Problem set.
1) In the share purchase agreement, reproduce the passage from "1. DEFINITIONS" to "conditions of this Agreement.", changing "Business Day" to "Working Day".
2) According to the share purchase agreement, how will the Buyer pay the Purchase Price?

SHARE SALE AND PURCHASE AGREEMENT

THIS OFFER FOR THE PURCHASE OF SHARES is made on __ (enter the
date) BETWEEN ( hereinafter referred to as the “Seller”) having address at
___(enter Seller Address) AND ______( hereinafter referred to as
the “Buyer), having his address at_______________(enter Buyer Address). The Parties agree to
be bound as follows:

  1. DEFINITIONS
    “Agreement” means this Share Sale and Purchase Agreement.
    “Authorization” means any consent, registration, filling agreement, certificate license, approval,
    permit, authority or exemption from, by or with, any authority and all corporate, creditors and
    shareholders approvals or consent.
    “Business” means the business of the Company as specified in the Company’s articles
    “Business Day” means a day other than Saturday, Sunday or public holiday on which banks are
    open for general business
    “Completion” means the process of completing the sale and purchase of the Shares in
    accordance with the terms and conditions of this Agreement.
    “Completion Date” means the date by which all the requirement for completion have been
    fulfilled.
    “Encumbrance” means any mortgage, charge (whether fixed or floating), pledge lien option,
    right of retention of title or any other form of security interest or any obligation (including any
    conditional obligation) to create any of the same.
    “Purchase Price” means the total sum to be paid by the Buyer in exchange for the Shares
    “Full Title Guarantee” means the Company’s right to allot Shares with good title and free form
    any Encumbrance.
    “Material Adverse Change” means any change that may adversely affect:
    I. The ability of the Seller to perform its obligations under this Agreement
    And
    II. The Validity and enforceability of the Agreement.
    “Shares” means ordinary shares at ______ each shall be sold and transferred to
    the Buyer pursuant to the terms of this Agreement.
    “Transaction” means the purchase of the shares by the Buyer.
  2. SALE AND PURCHASE OF SHARES
    a. Subject to the terms of this Agreement, the Seller hereby agrees to sell his shares in Boaz
    Bikes a micro-mobility Company incorporated under the laws of ___________to the
    Buyer
    b. The Seller Undertakes that the Buyer purchases the Shares free from all Encumbrances
    and with all rights, titles and beneficial interest attaching or accruing on the Shares,
    including any dividend contributions shall unconditionally become the property of the
    Buyer from the Completion Date.
  3. THE PURCHASE PRICE
    The Purchase Price for the sale of the Shares shall be $ 2,000.
  4. TERMS OF PAYMENT AND POSSESSION
    The Buyer will make payment in 4 instalments at $ 500 each.
  5. CONDITION PRECEDENT
    The completion of this Agreement and the purchase of the Shares by the Buyer are conditional
    upon the fulfillment of the following:
    i. This Agreement and any other agreement entered into by the Parties in connection with
    the share sale and purchase have been duly executed by all the Parties;
    ii. The Warranties and Representations are true and correct
  6. COMPLETION
    a. The Agreement will be closed on _____
    b. The Closing will be held at the following place:___
    c. The sale and purchase shall be completed when:
    i. The condition precedents to the transfer of the ownership have been satisfied in
    full or waived by mutual agreement,
    ii. The Buyer has paid the Purchase Price in full;
    iii. A new share certificate has been delivered to the Buyer.

Stored rows.

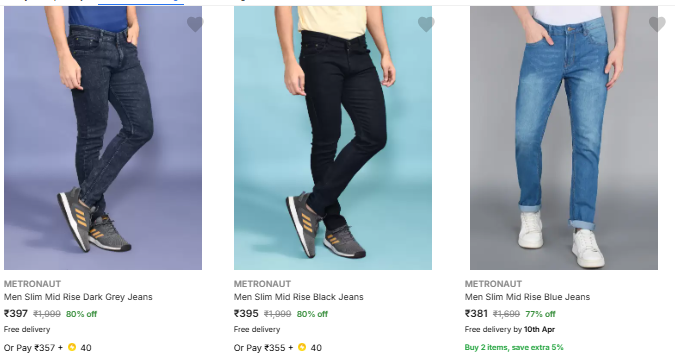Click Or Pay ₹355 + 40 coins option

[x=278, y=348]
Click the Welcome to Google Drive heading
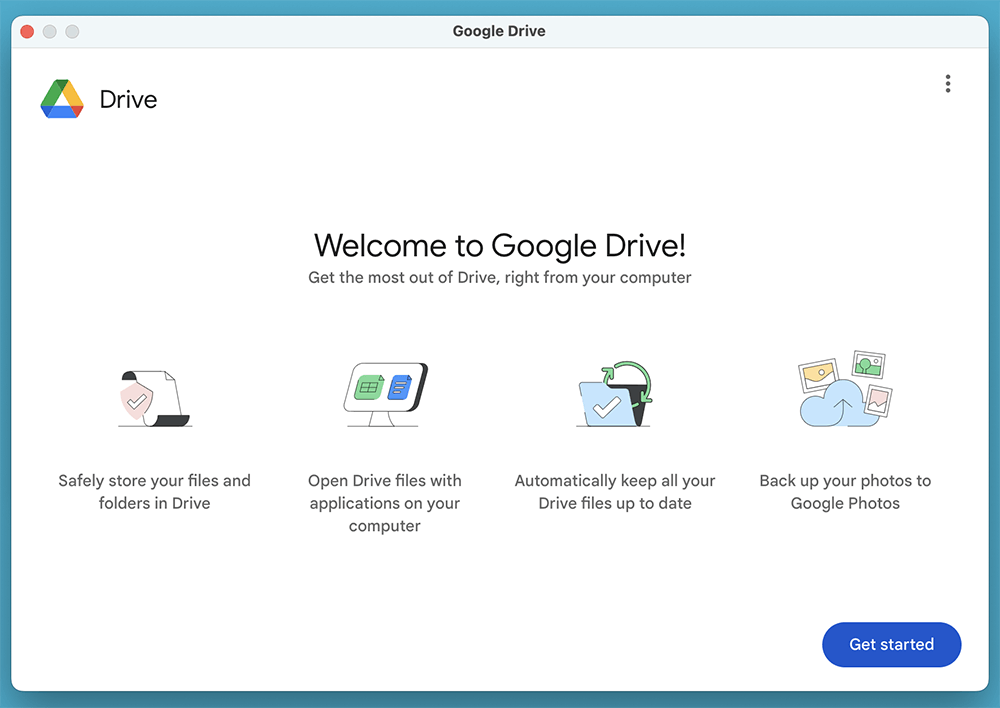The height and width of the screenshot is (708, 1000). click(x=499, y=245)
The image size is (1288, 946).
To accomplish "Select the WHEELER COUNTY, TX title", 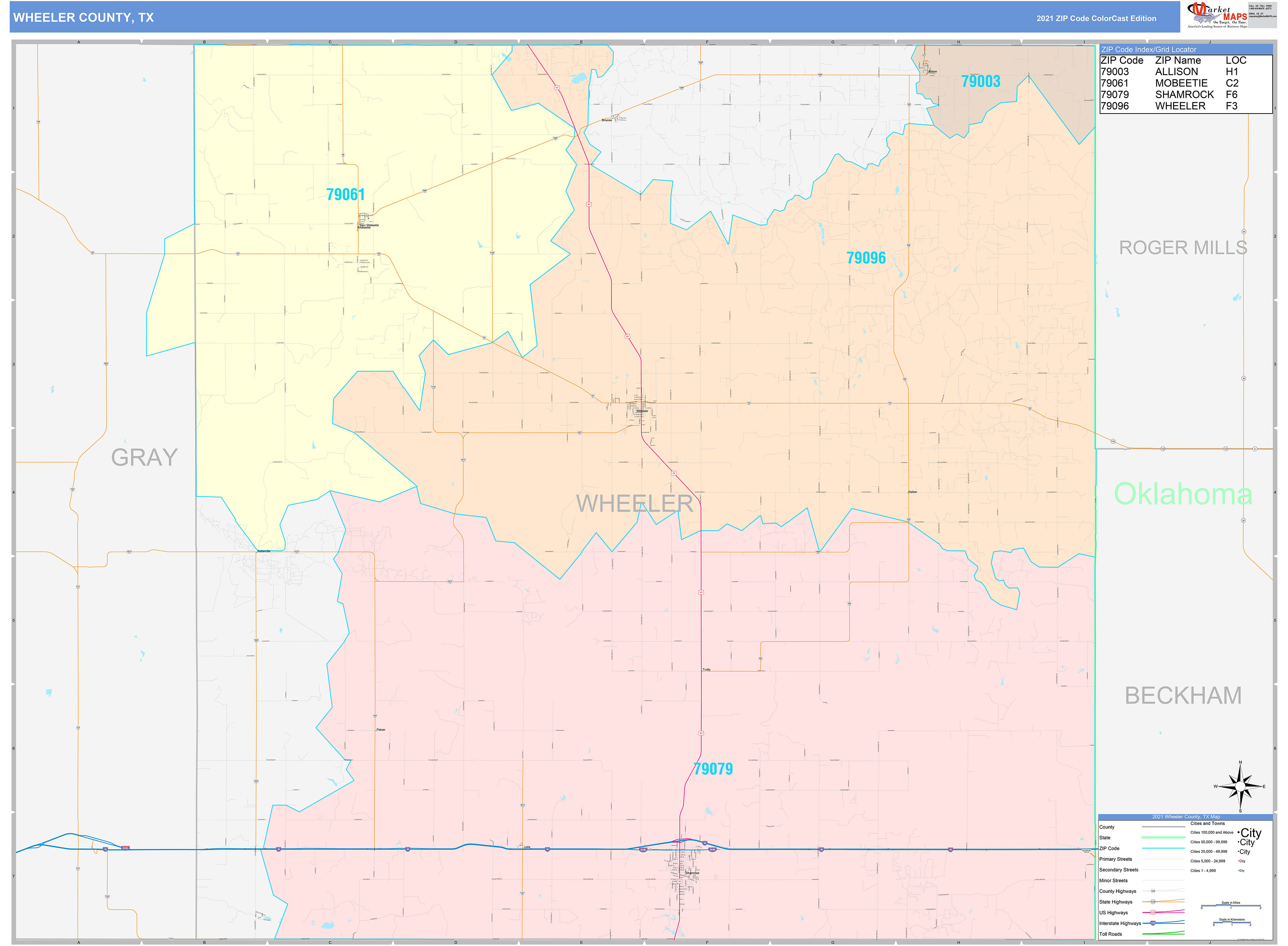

Worked solutions.
1)
1. DEFINITIONS
    “Agreement” means this Share Sale and Purchase Agreement.
    “Authorization” means any consent, registration, filling agreement, certificate license, approval,
    permit, authority or exemption from, by or with, any authority and all corporate, creditors and
    shareholders approvals or consent.
    “Business” means the business of the Company as specified in the Company’s articles
    “Working Day” means a day other than Saturday, Sunday or public holiday on which banks are
    open for general business
    “Completion” means the process of completing the sale and purchase of the Shares in
    accordance with the terms and conditions of this Agreement.

2) In 4 instalments of $500 each.